Data to use >>
***
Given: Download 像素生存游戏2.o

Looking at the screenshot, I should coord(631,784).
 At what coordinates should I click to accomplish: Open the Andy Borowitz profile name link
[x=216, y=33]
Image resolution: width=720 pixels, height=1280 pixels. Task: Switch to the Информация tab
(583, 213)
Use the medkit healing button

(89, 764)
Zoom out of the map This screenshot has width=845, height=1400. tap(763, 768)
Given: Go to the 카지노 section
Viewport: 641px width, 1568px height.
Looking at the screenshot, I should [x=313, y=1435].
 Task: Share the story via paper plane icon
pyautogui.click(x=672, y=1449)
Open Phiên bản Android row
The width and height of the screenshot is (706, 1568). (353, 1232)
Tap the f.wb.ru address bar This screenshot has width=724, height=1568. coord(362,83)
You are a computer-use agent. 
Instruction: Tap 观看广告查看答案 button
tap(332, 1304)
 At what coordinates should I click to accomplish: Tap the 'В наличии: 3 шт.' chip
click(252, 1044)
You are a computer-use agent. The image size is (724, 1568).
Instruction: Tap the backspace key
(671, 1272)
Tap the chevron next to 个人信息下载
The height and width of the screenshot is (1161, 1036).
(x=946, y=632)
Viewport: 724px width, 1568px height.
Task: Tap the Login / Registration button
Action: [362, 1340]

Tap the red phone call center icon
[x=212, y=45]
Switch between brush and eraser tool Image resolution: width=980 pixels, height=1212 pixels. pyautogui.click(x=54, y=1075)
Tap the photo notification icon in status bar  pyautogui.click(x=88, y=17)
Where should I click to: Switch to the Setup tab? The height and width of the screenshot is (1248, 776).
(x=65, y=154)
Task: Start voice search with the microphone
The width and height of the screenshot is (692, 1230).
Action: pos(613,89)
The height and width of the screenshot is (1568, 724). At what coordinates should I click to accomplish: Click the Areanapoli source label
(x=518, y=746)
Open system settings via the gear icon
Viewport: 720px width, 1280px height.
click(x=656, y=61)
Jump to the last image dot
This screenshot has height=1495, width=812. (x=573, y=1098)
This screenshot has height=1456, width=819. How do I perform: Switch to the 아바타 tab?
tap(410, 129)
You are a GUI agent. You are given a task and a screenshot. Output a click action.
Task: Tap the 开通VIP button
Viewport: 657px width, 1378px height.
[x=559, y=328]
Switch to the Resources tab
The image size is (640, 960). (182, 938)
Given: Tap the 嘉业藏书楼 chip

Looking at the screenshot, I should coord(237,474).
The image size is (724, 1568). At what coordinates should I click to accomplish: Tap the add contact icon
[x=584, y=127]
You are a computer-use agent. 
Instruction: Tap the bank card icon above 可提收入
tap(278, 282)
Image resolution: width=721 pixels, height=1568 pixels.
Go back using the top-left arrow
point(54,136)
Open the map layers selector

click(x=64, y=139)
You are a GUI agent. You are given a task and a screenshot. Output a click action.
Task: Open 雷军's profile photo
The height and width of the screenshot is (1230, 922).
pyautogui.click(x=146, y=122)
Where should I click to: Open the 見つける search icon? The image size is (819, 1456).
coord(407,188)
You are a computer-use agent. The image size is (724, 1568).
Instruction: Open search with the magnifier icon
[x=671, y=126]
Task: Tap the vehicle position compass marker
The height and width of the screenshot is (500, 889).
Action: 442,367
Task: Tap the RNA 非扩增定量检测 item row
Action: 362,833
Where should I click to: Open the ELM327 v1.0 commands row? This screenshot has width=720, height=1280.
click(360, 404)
***
Given exercise >> Copy the entire listing above, swapping every occurrence of "microphone" for "mic" and leaving everything else unchanged.

Answer below >>
Given: Download 像素生存游戏2.o

Looking at the screenshot, I should coord(631,784).
 At what coordinates should I click to accomplish: Open the Andy Borowitz profile name link
[x=216, y=33]
Image resolution: width=720 pixels, height=1280 pixels. Task: Switch to the Информация tab
(583, 213)
Use the medkit healing button

(89, 764)
Zoom out of the map This screenshot has width=845, height=1400. tap(763, 768)
Given: Go to the 카지노 section
Viewport: 641px width, 1568px height.
Looking at the screenshot, I should [x=313, y=1435].
 Task: Share the story via paper plane icon
pyautogui.click(x=672, y=1449)
Open Phiên bản Android row
The width and height of the screenshot is (706, 1568). (353, 1232)
Tap the f.wb.ru address bar This screenshot has width=724, height=1568. coord(362,83)
You are a computer-use agent. 
Instruction: Tap 观看广告查看答案 button
tap(332, 1304)
 At what coordinates should I click to accomplish: Tap the 'В наличии: 3 шт.' chip
click(252, 1044)
You are a computer-use agent. The image size is (724, 1568).
Instruction: Tap the backspace key
(671, 1272)
Tap the chevron next to 个人信息下载
The height and width of the screenshot is (1161, 1036).
(x=946, y=632)
Viewport: 724px width, 1568px height.
Task: Tap the Login / Registration button
Action: [362, 1340]

Tap the red phone call center icon
[x=212, y=45]
Switch between brush and eraser tool Image resolution: width=980 pixels, height=1212 pixels. pyautogui.click(x=54, y=1075)
Tap the photo notification icon in status bar  pyautogui.click(x=88, y=17)
Where should I click to: Switch to the Setup tab? The height and width of the screenshot is (1248, 776).
(x=65, y=154)
Task: Start voice search with the mic
The width and height of the screenshot is (692, 1230).
Action: pos(613,89)
The height and width of the screenshot is (1568, 724). At what coordinates should I click to accomplish: Click the Areanapoli source label
(x=518, y=746)
Open system settings via the gear icon
Viewport: 720px width, 1280px height.
click(x=656, y=61)
Jump to the last image dot
This screenshot has height=1495, width=812. (x=573, y=1098)
This screenshot has height=1456, width=819. How do I perform: Switch to the 아바타 tab?
tap(410, 129)
You are a GUI agent. You are given a task and a screenshot. Output a click action.
Task: Tap the 开通VIP button
Viewport: 657px width, 1378px height.
[x=559, y=328]
Switch to the Resources tab
The image size is (640, 960). (182, 938)
Given: Tap the 嘉业藏书楼 chip

Looking at the screenshot, I should coord(237,474).
The image size is (724, 1568). At what coordinates should I click to accomplish: Tap the add contact icon
[x=584, y=127]
You are a computer-use agent. 
Instruction: Tap the bank card icon above 可提收入
tap(278, 282)
Image resolution: width=721 pixels, height=1568 pixels.
Go back using the top-left arrow
point(54,136)
Open the map layers selector

click(x=64, y=139)
You are a GUI agent. You are given a task and a screenshot. Output a click action.
Task: Open 雷军's profile photo
The height and width of the screenshot is (1230, 922).
pyautogui.click(x=146, y=122)
Where should I click to: Open the 見つける search icon? The image size is (819, 1456).
coord(407,188)
You are a computer-use agent. The image size is (724, 1568).
Instruction: Open search with the magnifier icon
[x=671, y=126]
Task: Tap the vehicle position compass marker
The height and width of the screenshot is (500, 889).
Action: 442,367
Task: Tap the RNA 非扩增定量检测 item row
Action: 362,833
Where should I click to: Open the ELM327 v1.0 commands row? This screenshot has width=720, height=1280.
click(360, 404)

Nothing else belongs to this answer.